Life After Ripon: Jeremy Johnson ’12

Chapter 10: Reflecting on a Busy Month

[Editor’s Note: Jeremy Johnson ’12 and Katlyn Lee ’12 are writing monthly entries for the Ripon College Newsletter chronicling their own post-graduation experiences. We hope you enjoy their perspectives on Life After Ripon!]

Jeremy Johnson, Ripon Class of 2012

Jeremy Johnson ’12

I always loved the month of March. A lot of great things happen in March: spring (often) rolls in, spring break happens, classes are usually at their most interesting, and I get to celebrate my birthday. This March was no different — spring rolled around, I enjoyed spring break in Wisconsin, my classes hit a number of high points, and I had a lovely birthday. All in all, no complaints on my end.

When I wrote my last blog entry, I was sitting in the pub at Ripon College. I spent the week of my spring break in Ripon and traveled to Mankato, Minnesota with the forensics team. I arrived in Ripon at almost the perfect time, as I was able to see the Saturday evening performance of “A Doll’s House.” The actors were fantastic, the set was gorgeous, and the story was very interesting. I was lucky to have such great timing and to have a friend (Bill Heinze ’13) grab a ticket for me. It was really a pleasure.

Meeting up with a bunch of folks in Ripon was fantastic. I purposely chose not to plan much before arriving so that I wouldn’t feel like every moment of my trip was scripted. I guess I wanted things to be more free-flowing. As such, I popped by professors’ offices and had some nice conversations. I spent time in the pub and in the commons, waiting to run into friends going to and from classes. Because I do not often have time to chat with people while I’m here in Pennsylvania, being able to take the whole week to just enjoy others’ company was rather therapeutic.

Seeing the college and the city was likewise great. Campus looks more beautiful than ever. The renovations in the commons and the library are amazing. I was taken aback by the commons in particular—everything had been replaced with beautiful materials, including everything from the tables to the light fixtures. There was a lot of snow on campus, which some might find irritating; however, I love the snow, so I was pleased. It doesn’t snow terribly much here in Pennsylvania, and when it does, it’s usually followed by rain the next day or so.

After a lovely weekend judging the forensics district tournament, I made my way back to Pennsylvania. I found myself ready to get to work, which was useful as I had to spend most of my first day back writing a paper. I also found out that day that I will get to teach a section of our public speaking course during the first summer session here at Penn State. We have two summer sessions, but I will be unable to teach during the second session as I will again travel to Fort Lauderdale to coach at the Florida Forensic Institute this July. The fellowship I received waived me from teaching for the first two semesters here, but I have been itching to teach most of that time. Not teaching has been both a blessing and a curse — I have more time on my hands, but I also don’t get the reward of working with students.
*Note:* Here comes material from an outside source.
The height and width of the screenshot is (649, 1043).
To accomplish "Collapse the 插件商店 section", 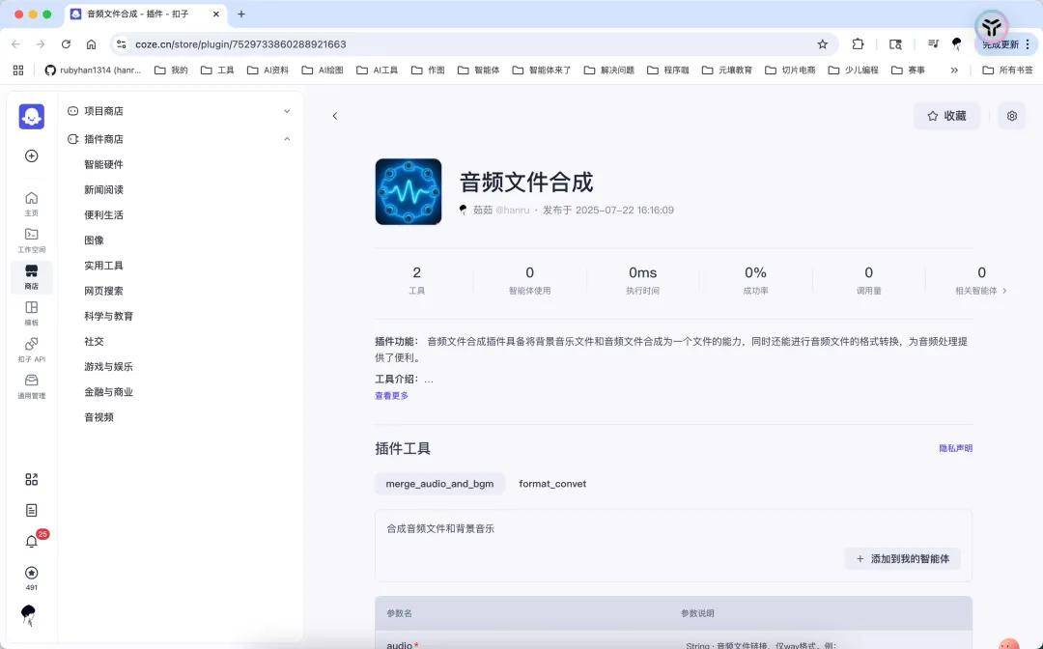I will [x=287, y=139].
The weekend of March 22-24 was the recruitment weekend for my department here. I got the chance to meet a number of prospective students, all of whom I genuinely enjoyed. We had a number of events take place; I partook in the opening reception on Thursday, the happy hour on Friday, and bowling night on Saturday. I was reminded of my own visit a year ago as I chatted with the recruits. It’s hard to believe that has been a year ago already.
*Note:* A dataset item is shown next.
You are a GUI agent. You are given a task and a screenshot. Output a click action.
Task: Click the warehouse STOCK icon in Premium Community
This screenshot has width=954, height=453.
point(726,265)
April should be something of a shift in gears. Most of the month I will spend trying to get my semester papers together. On the horizon, though, is one of the two national forensics tournaments, NFA, which will be held in West Virginia. Since it’s only a five or six hour drive from here, I have offered to be Ripon’s official judge at the tournament. It’ll be busy, but I hope it will be a wonderful month!